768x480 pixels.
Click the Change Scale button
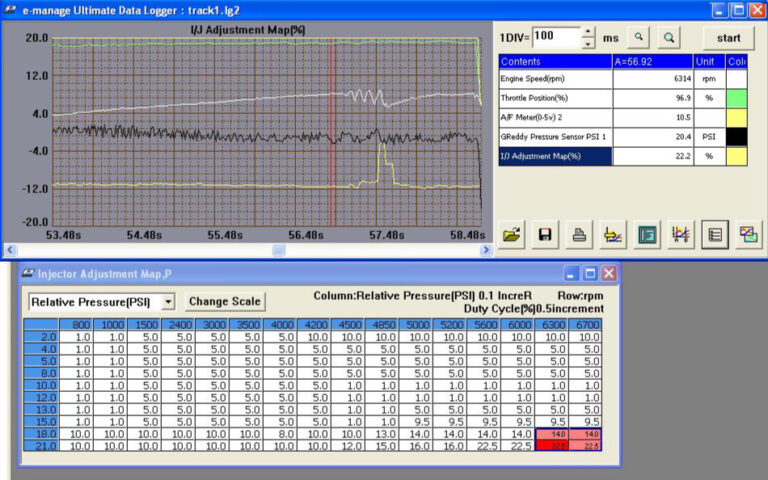click(225, 301)
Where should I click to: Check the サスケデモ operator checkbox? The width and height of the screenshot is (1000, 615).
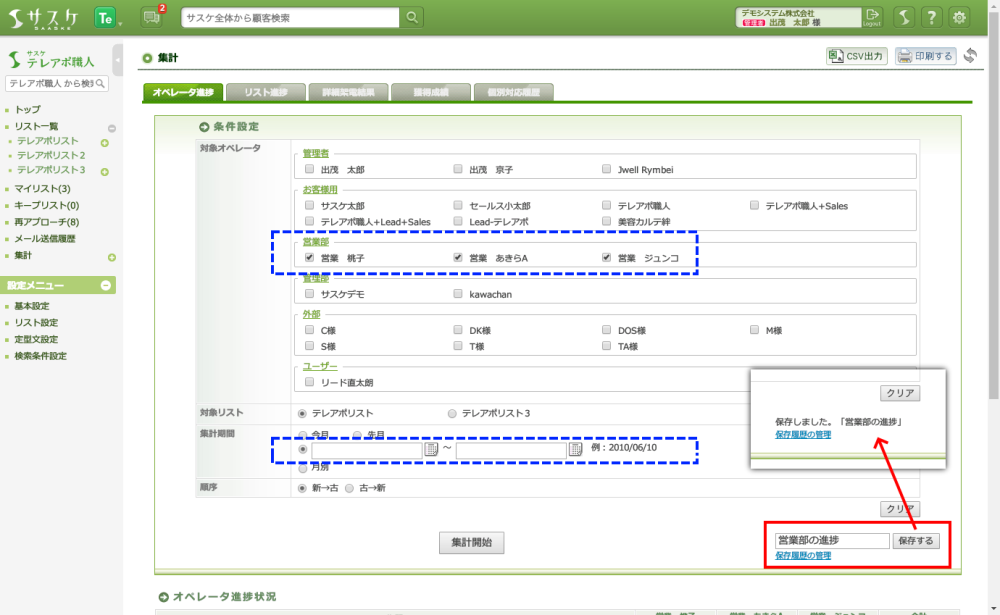[x=310, y=295]
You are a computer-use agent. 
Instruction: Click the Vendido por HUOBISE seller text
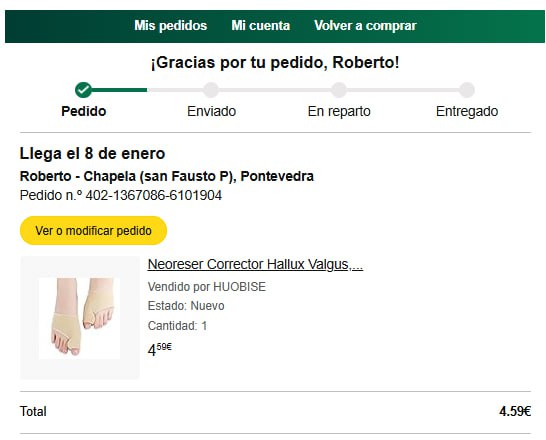coord(206,287)
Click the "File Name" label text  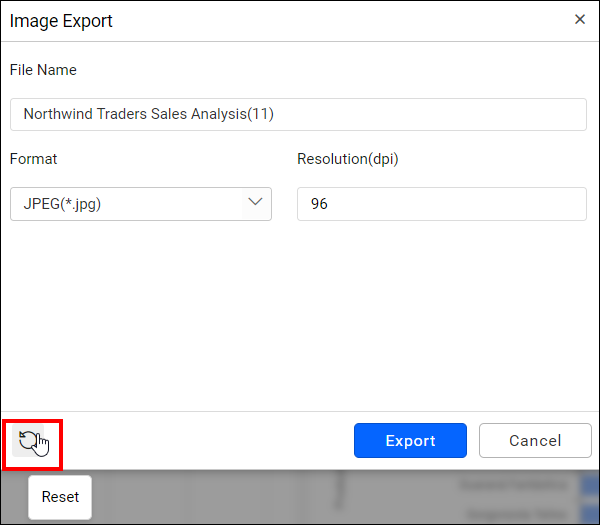coord(43,70)
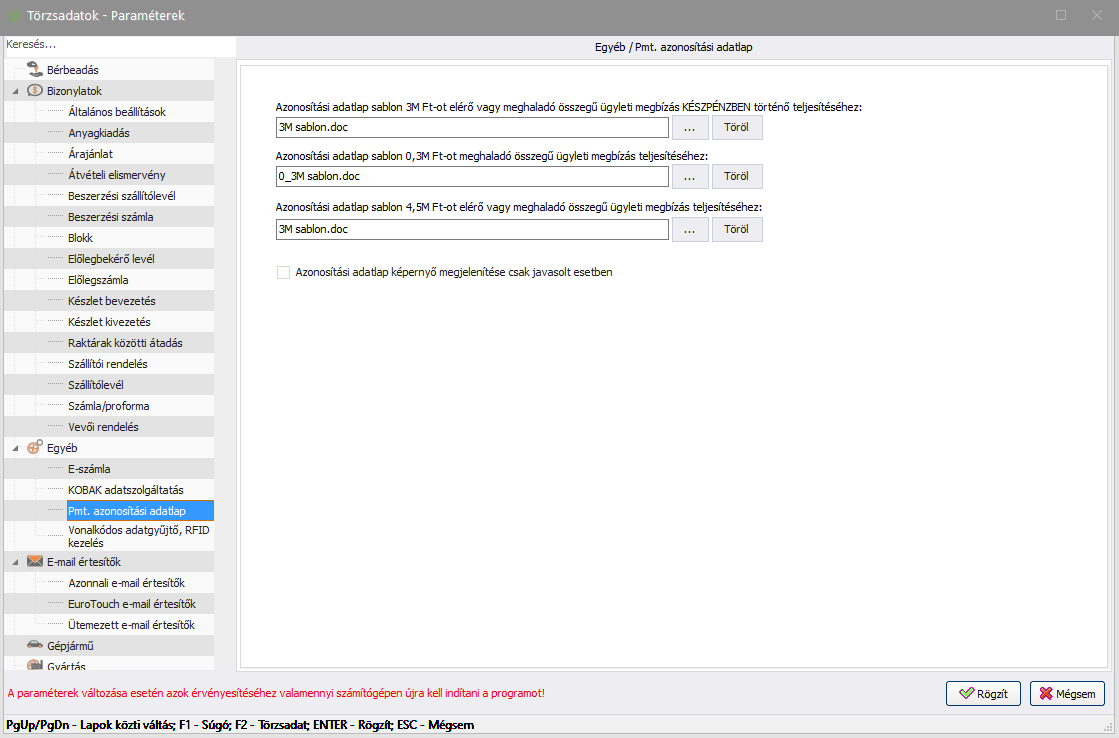Collapse the Bizonylatok tree node

click(x=15, y=91)
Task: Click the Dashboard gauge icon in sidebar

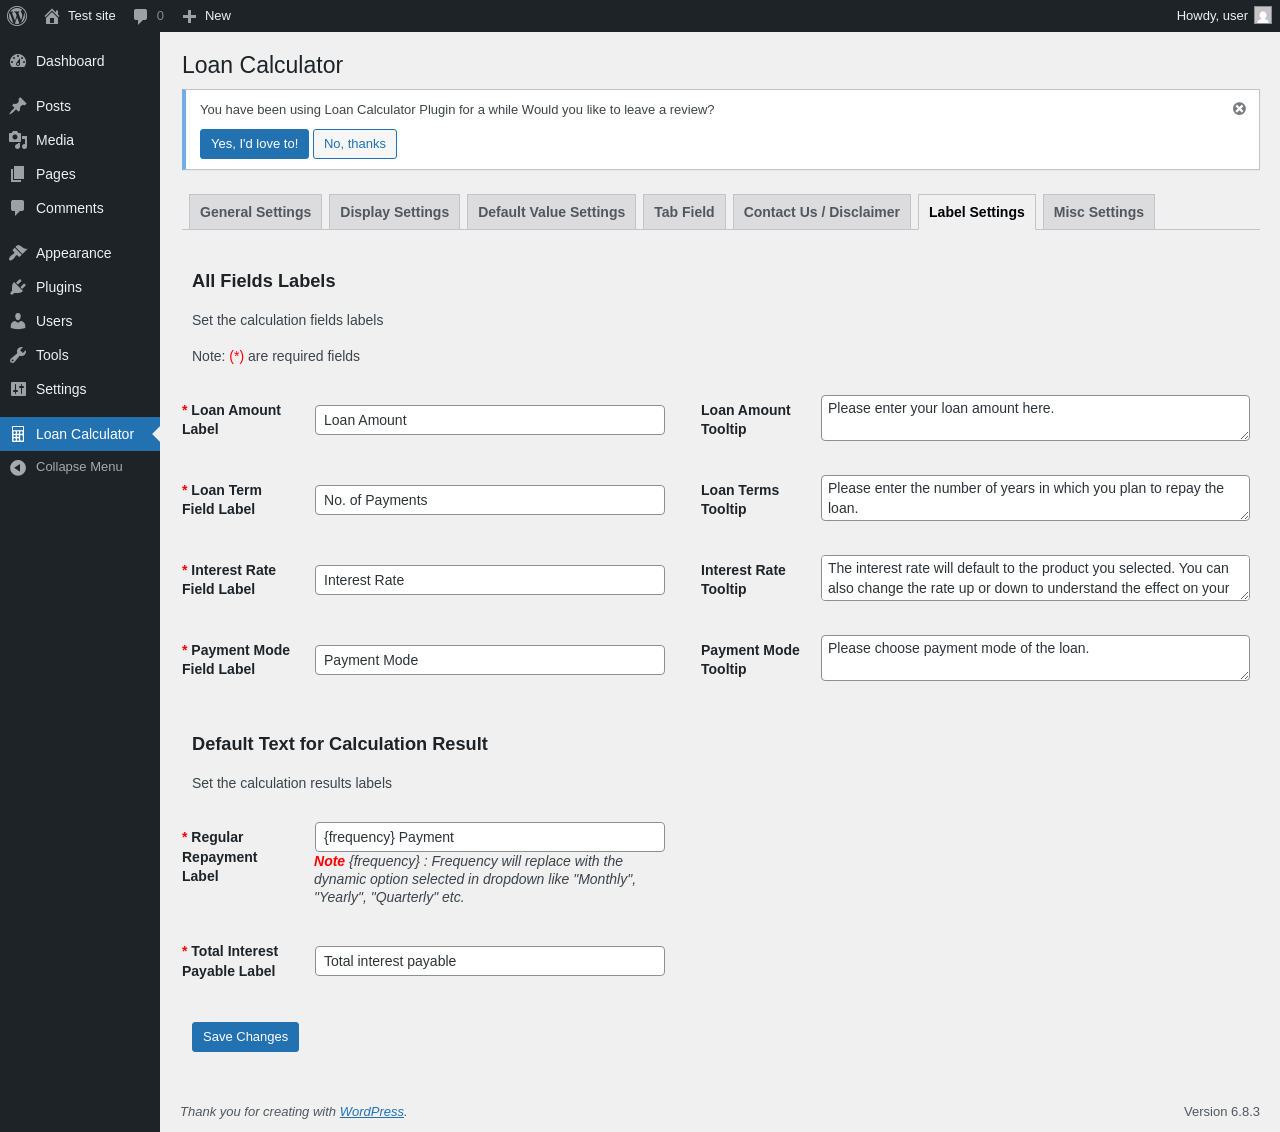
******
◆ WHAT IS NEEDED ◆
Using the data above, return the lines from the one holding "Click the Change Scale button" through the one holding "You are a computer-use agent." exactly, but not the pictures.

◆ RESPONSE ◆
Click the Change Scale button
click(225, 301)
Where should I click to: Check the サスケデモ operator checkbox? The width and height of the screenshot is (1000, 615).
[x=310, y=295]
You are a computer-use agent. 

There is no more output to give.